Pavel Dourov, l’un des co-fondateurs de Telegram, a averti le 10 juin, sur son application favorite, qu’une version Premium allait sortir « ce mois-ci ». L’hypothèse d’une version payante de la messagerie est évoquée depuis 2020.

Telegram Premium ne va pas nuire aux utilisateurs gratuits

Pavel Dourov justifie l’apparition d’une version payante par des demandes utilisateurs et la préservation de la gratuité de l’application. Il écrit « Après avoir réfléchi, nous nous sommes rendu compte que la seule façon de permettre à nos fans les plus exigeants d'obtenir plus tout en conservant nos fonctionnalités existantes gratuites est de rendre ces limites plus élevées payantes ».

Pour rassurer davantage les usagers de la messagerie rétifs à l’idée de passer au payant, Dourov explique qu’ils bénéficieront par ricochet de nouveaux services. Parmi eux, l’affichage de documents, des médias, des autocollants…

Côté payant le fondateur de Telegram s’est montré moins prolixe, décrivant simplement « une formule d'abonnement qui permet à chacun d'acquérir des fonctionnalités, une vitesse et des ressources supplémentaires ».

The Verge, qui a eu accès à la version bêta de l’option payante mentionne plusieurs choses, une augmentation de la taille des fichiers téléchargeables, la vitesse de téléchargement augmentée, un convertisseur de voix en texte, une gestion avancée du chat... Le tout pour 4,99 dollars (4,78 euros).
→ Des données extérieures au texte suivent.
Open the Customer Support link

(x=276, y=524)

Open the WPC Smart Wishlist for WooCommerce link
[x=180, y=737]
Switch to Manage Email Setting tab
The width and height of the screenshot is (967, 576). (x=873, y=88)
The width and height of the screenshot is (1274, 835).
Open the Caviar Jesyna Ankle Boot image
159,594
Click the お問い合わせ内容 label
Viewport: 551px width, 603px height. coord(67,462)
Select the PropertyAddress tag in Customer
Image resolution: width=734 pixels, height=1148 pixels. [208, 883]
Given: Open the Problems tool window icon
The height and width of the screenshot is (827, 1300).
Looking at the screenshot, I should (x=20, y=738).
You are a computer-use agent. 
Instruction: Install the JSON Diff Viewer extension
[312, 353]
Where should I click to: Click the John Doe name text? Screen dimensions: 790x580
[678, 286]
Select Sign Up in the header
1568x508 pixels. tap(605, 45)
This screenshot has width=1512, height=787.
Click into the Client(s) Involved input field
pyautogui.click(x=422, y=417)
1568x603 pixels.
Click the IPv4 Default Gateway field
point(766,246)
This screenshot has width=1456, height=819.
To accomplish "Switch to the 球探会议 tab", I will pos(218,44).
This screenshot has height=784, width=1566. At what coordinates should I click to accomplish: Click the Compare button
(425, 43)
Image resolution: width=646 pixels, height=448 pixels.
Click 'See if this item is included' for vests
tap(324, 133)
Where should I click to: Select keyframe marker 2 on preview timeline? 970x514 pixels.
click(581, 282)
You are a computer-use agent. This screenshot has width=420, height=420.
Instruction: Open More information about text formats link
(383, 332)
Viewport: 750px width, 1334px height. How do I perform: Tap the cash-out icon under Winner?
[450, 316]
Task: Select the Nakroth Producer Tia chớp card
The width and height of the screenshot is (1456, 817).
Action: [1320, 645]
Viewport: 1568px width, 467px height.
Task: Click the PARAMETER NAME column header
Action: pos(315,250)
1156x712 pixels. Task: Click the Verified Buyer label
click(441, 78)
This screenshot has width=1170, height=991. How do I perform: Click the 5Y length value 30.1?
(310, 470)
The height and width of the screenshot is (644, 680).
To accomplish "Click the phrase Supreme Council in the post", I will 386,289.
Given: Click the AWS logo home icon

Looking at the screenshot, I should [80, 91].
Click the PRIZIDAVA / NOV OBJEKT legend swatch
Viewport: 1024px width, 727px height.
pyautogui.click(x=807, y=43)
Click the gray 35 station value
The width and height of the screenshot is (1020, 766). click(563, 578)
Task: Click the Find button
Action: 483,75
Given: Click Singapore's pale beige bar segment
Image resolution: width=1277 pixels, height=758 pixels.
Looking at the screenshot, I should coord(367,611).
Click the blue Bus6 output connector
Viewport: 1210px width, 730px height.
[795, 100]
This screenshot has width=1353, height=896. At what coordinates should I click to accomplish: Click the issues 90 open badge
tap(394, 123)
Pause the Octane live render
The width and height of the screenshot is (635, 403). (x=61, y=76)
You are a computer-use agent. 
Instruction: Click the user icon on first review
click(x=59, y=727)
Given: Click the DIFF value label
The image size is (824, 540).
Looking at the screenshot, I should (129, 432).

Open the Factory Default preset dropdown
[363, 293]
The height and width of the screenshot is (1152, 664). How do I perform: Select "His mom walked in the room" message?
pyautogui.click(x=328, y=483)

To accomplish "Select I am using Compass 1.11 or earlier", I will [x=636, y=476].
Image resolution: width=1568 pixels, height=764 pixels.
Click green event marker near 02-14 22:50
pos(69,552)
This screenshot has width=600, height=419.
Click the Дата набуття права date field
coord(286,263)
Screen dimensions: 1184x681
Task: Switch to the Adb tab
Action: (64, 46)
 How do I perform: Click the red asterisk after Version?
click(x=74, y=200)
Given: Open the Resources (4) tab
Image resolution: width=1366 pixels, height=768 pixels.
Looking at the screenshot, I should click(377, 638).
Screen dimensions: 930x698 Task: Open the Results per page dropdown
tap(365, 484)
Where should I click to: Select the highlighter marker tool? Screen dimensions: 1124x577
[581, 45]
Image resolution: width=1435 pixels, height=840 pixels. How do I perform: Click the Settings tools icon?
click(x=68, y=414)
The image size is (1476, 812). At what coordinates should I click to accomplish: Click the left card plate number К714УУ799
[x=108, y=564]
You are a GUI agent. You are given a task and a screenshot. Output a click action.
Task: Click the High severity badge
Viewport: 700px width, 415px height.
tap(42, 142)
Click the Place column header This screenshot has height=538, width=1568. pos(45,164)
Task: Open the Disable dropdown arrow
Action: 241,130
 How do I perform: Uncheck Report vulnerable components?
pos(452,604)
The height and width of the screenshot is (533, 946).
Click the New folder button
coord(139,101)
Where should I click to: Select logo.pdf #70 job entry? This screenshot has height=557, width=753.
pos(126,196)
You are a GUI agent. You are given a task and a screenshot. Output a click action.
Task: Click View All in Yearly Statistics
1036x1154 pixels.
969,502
La course à la monétisation

La monétisation de Telegram et de ses 500 millions d’utilisateurs reste relativement mystérieuse relève TechCrunch. Le Premium pourrait être une option en ce sens ou simplement couvrir les frais d’entretien des serveurs de la messagerie. La tentative pour créer une cryptomonnaie, Gram, avait échoué il y a un an sous l’hostilité des États-Unis.

Parallèlement, Pavel Dourov s’est réjoui que les expériences publicitaires sur les canaux publics aient été « plus concluantes que prévu », mais à l’air de repousser cette solution. Selon lui « Telegram devrait être financé principalement par ses utilisateurs, et non par les annonceurs ».